@earth
- Author: Peter Kennard assisted by Tarek Salhany
- Language: Visual, non-verbal
- Subject: Politics, climate change, human rights, economics
- Genre: Art, non-fiction
- Published: 2011 (Tate Publishing Ltd)
- Publication place: United Kingdom
- Media type: Hardback PLC with exposed greyboards B6 pocketbook: 176 x 125mm
- Pages: 192 pages in colour and black and white
- ISBN: 978-1-85437-984-9

= @earth =

2011 photo-essay book by Peter Kennard and Tarek Salhany

@earth is a 2011 book made by the London-born (and based) photomontage artist Peter Kennard with Lebanese artist Tarek Salhany. It is a photo-essay told through photomontage with seven chapters exposing the current state of the Earth, the conditions of life on it and the need to resist injustice. It was released on 1 May 2011 by Tate Publishing.

Apart from the title @earth (which is also in different languages on its back cover) the pocket book contains no words and its story is told in sequences of constructed images.

→ DATASET SECTION
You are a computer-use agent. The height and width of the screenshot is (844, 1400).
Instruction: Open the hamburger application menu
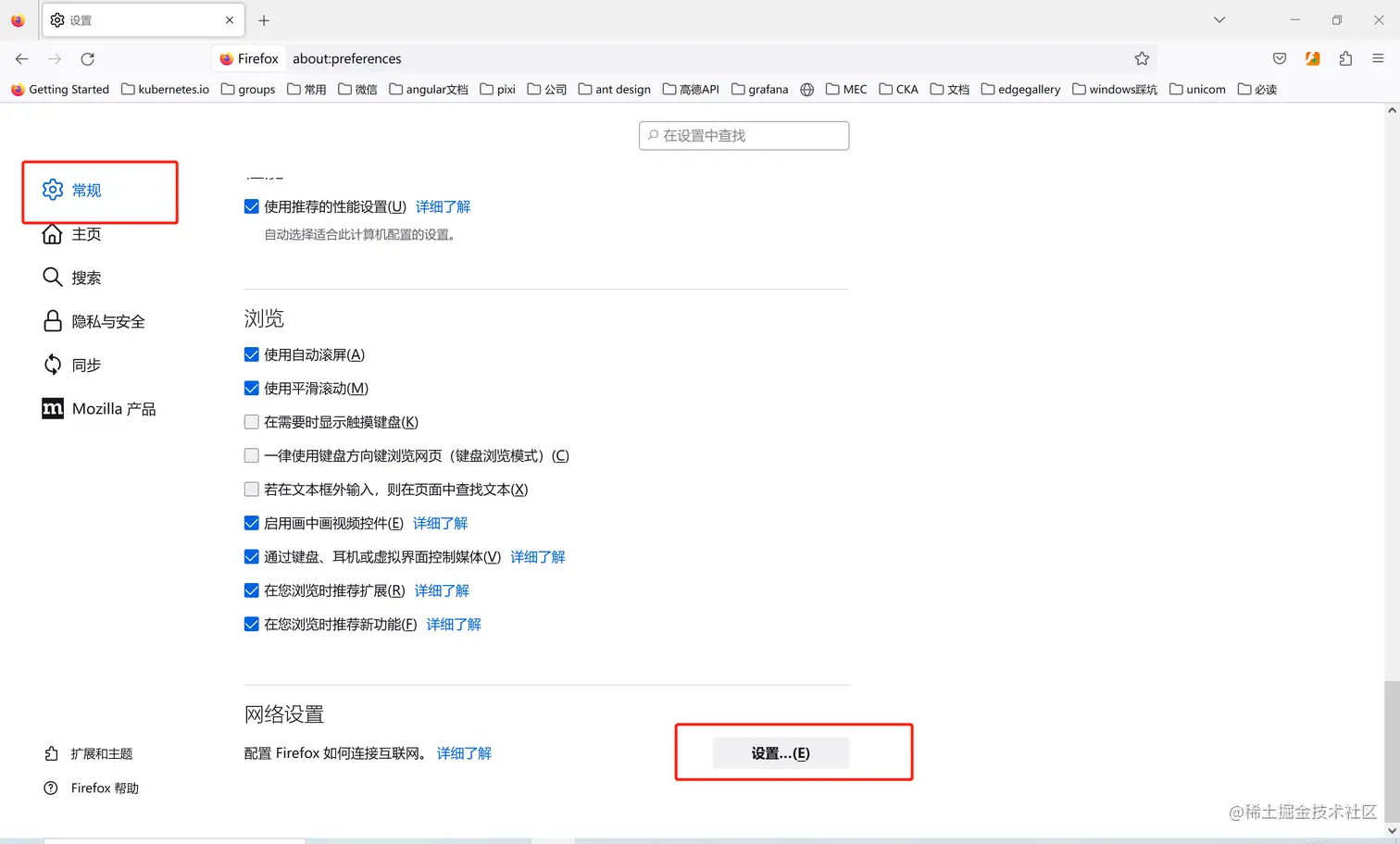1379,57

→ PROBLEMS AND TASKS
A – In the description of the @earth book, rewrite the passage starting with "Apart from the" and going on through "of constructed images.", replacing "pocket book" with "little volume".
B – According to the description of the @earth book, on what date was it released?
C – Continue the description of the @earth book from its last sentence.

→ PER-TASK ANSWERS
A –
Apart from the title @earth (which is also in different languages on its back cover) the little volume contains no words and its story is told in sequences of constructed images.

B – 1 May 2011

C –
@earth combines images created digitally over the preceding two years by Kennard with Salhany especially for the project, with Kennard's earlier darkroom based photomontages (spanning over 40 years of work) some of which are part of the Tate Permanent Collection. They have been recontextualised for the book. The authors met when Kennard taught Salhany at the Byam Shaw School of Art in London.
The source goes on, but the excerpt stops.